3.2 Reading the Full Source Code (Forward Tracing)

This approach is suitable for security operations within an organization or when auditing open-source frameworks.

• Method: Read the code from start to finish following the file execution flow, or read through all the code for specific functional modules.
• Applicable Scenarios: Identifying logical vulnerabilities (such as payment vulnerabilities, unauthorized access vulnerabilities, and race conditions), secondary vulnerabilities, and security issues at the framework level.
• Advantages: Provides a better understanding of the program architecture and business logic, enabling the discovery of more and higher-quality logical vulnerabilities.
• Disadvantages: Time-consuming; requires considerable patience and strong code-reading skills from the auditor.

Tip: There is no need to read every line meticulously; start by reviewing the directory structure, then examine the core configuration files and entry points, and finally delve into the code of specific functional modules.

3.3 Targeted Auditing Based on Functional Areas (Experience-Driven)

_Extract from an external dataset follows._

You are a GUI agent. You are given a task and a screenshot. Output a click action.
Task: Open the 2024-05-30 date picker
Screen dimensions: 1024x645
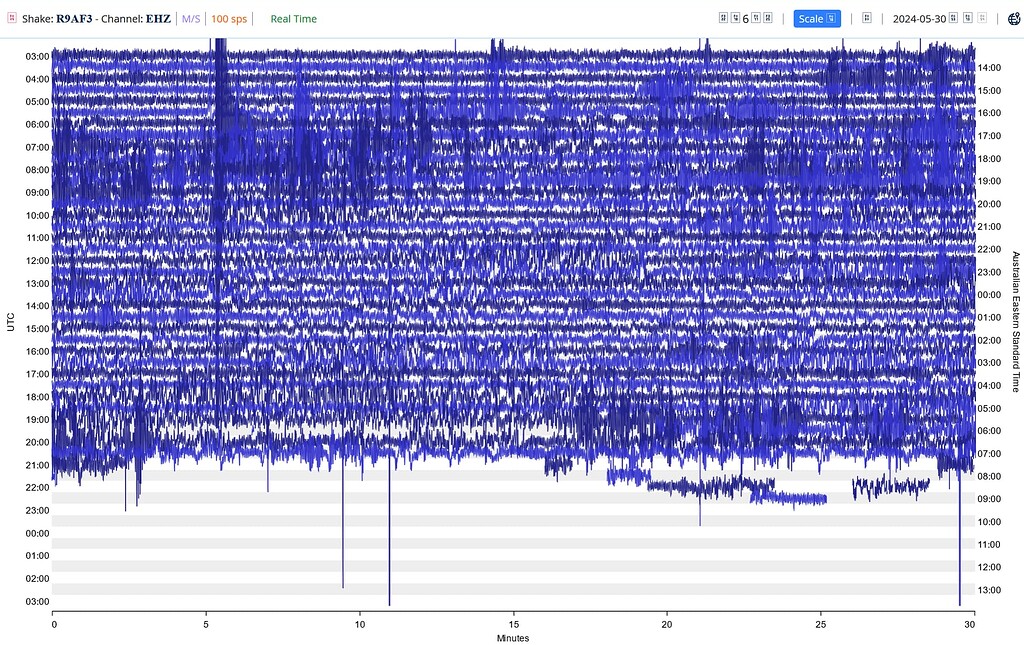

Based on auditing experience, identify which functional areas are typically prone to vulnerabilities and conduct a focused audit of the code in those specific areas.

Common high-risk functional areas:

• File Upload: Check whether file extensions are restricted, whether files are renamed, and whether file headers are validated.
• File Management: Check whether filename parameters are controllable and whether directory traversal (../) is possible.
• Login Authentication: Check the cookie validation logic, session generation mechanism, and whether there are any arbitrary user login vulnerabilities.
• Password Recovery: Check whether verification codes can be brute-forced, whether reset tokens are predictable, and whether they are bound to the user’s identity.
• Payment Process: Check whether unit price, quantity, and total price are controlled by the client, and whether there are any race conditions.
• Third-Party Interaction: Such as SSRF (Server-Side Request Forgery) and unauthorized access to API interfaces.

Methodology: First perform black-box testing of functional points; once anomalies are identified, conduct white-box code auditing; or directly locate and review the relevant functional code files.

3.4 Use of Supporting Tools

Although code auditing relies primarily on manual logic, tools can significantly improve efficiency.

• Code Editors: Such as Notepad++, UltraEdit, and Zend Studio, used for code highlighting, searching, and debugging.
• Audit Systems: Such as the Seay source code audit system, RIPS, and Fortify SCA, which can automatically scan for sensitive functions and potential vulnerabilities.
• Debugging Tools: Such as Burp Suite (for packet capture and modification), browser extensions (HackBar, Firebug), regular expression debugging tools, and SQL execution monitoring tools, used to verify the existence of vulnerabilities.

Conclusion

Code auditing is both an art and a core discipline within information security. Whilst automated tools can resolve some issues, they are unable to comprehend complex business logic and code context. An excellent auditor must be able to endure repetitive, manual tasks whilst maintaining a passion for innovation, and must be able to flexibly apply the three approaches of "sensitive function tracing," "full-text reading," and "function-point targeting." Only by deeply understanding code logic and combining this with extensive knowledge of vulnerabilities can one uncover the most deeply hidden security risks within enterprise-level web architectures.